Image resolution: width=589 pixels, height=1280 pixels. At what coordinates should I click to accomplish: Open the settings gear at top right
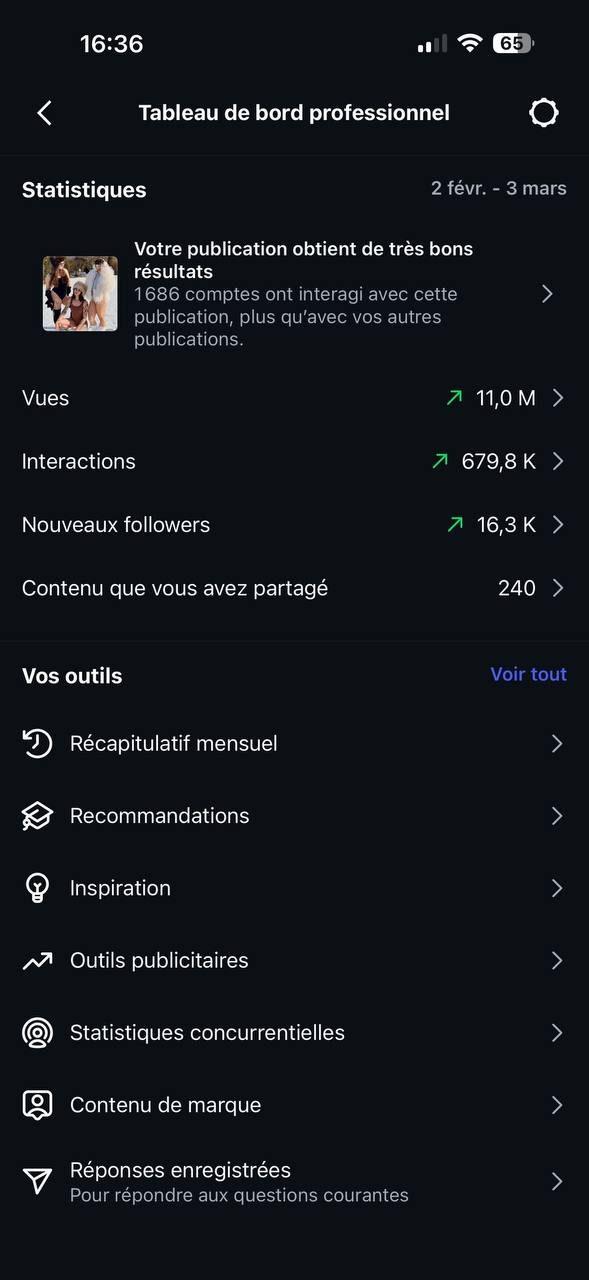(544, 112)
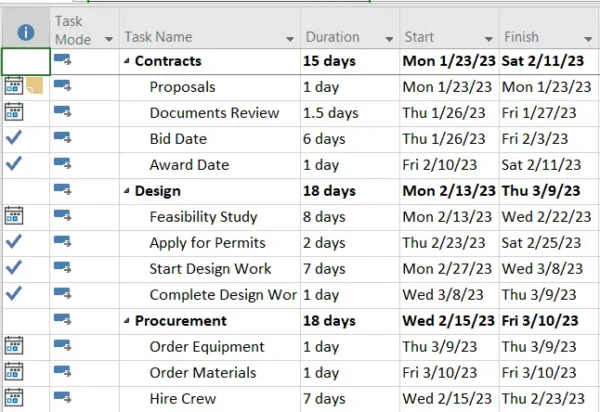Click the auto-schedule mode icon for Contracts
This screenshot has height=412, width=600.
pyautogui.click(x=62, y=59)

• • • • • • •

Task objective>
Verbatim copy without images: write the records above out in full.

Response area>
Image resolution: width=589 pixels, height=1280 pixels. At what coordinates should I click to accomplish: Open the settings gear at top right
(544, 112)
Click the auto-schedule mode icon for Contracts
This screenshot has height=412, width=600.
pyautogui.click(x=62, y=59)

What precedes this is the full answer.